PMR Accessibility Verification in Design Phase: A 2026 Guide
TL;DR
PMR accessibility verification in design phase checks every dimension on French residential plans — door widths, rotation circles, ramp gradients, sanitaires PMR, cheminements extérieurs — against the stack of texts that governs them: CCH articles R.111-18 et suivants, the arrêté du 24 décembre 2015 (modified by the arrêté du 11 octobre 2019), the décret 2019-305 implementing the Loi ELAN, and the rules on logements évolutifs. Full-coverage verification at design phase locates every non-conformity, cites the governing article, and ranks impact before the permis de construire is filed. Catching errors on paper costs minutes. Catching them on site costs months.
French accessibility regulation for new residential buildings is not a single rule. It is a stack of texts — the Code de la Construction et de l'Habitation, the arrêté du 24 décembre 2015, the décret 2015-1770, the Loi ELAN of 2018, the décret 2019-305 of 11 April 2019, and the arrêté du 11 octobre 2019 modifying the 2015 arrêté — that together define what an accessible residential building must do, room by room, dimension by dimension. Verifying compliance against that stack on a real set of plans is not a matter of running a checklist. It is the work of resolving each dimension on the drawing against the specific clause of the specific text that governs it, in the right sequence, before the permis de construire is filed.
This article walks through how that verification actually works in design phase on a French residential project. What gets checked, against which regulation, and where the recurring errors hide. It is written from the verification side of the table — what we look for, how we trace each finding back to its regulatory anchor, and what a Director of Projects can do with the report before the permit is submitted.
The regulatory stack that governs PMR accessibility
For residential buildings (bâtiments d'habitation collectifs neufs and maisons individuelles neuves), the relevant texts are organised in layers. The CCH provides the framework. The arrêté du 24 décembre 2015 provides the operational requirements — door widths, rotation circles, kitchen passages, outdoor paths. The décret 2015-1770 of the same date reorganised the regulatory architecture in the CCH. The Loi ELAN, adopted 23 November 2018 as loi n° 2018-1021, introduced the concept of logement évolutif, recalibrating which apartments must be fully accessible from day one and which must be designed to be made accessible later through simple works. The décret 2019-305 of 11 April 2019 operationalised that recalibration and applies to all building permits filed from 1 October 2019. The arrêté du 11 octobre 2019 modified the 2015 arrêté to match.

**Element and text location data**
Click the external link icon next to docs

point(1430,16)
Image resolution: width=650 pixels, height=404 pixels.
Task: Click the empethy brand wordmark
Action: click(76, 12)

**To do**
Answer these questions from the PMR accessibility guide above.
1. According to the TL;DR, what does catching errors on site cost?
2. Who is named as able to act on the report before the permit is submitted?
3. From what date does the décret 2019-305 apply to building permits filed?

**Worked answer**
1. Months.
2. A Director of Projects.
3. 1 October 2019.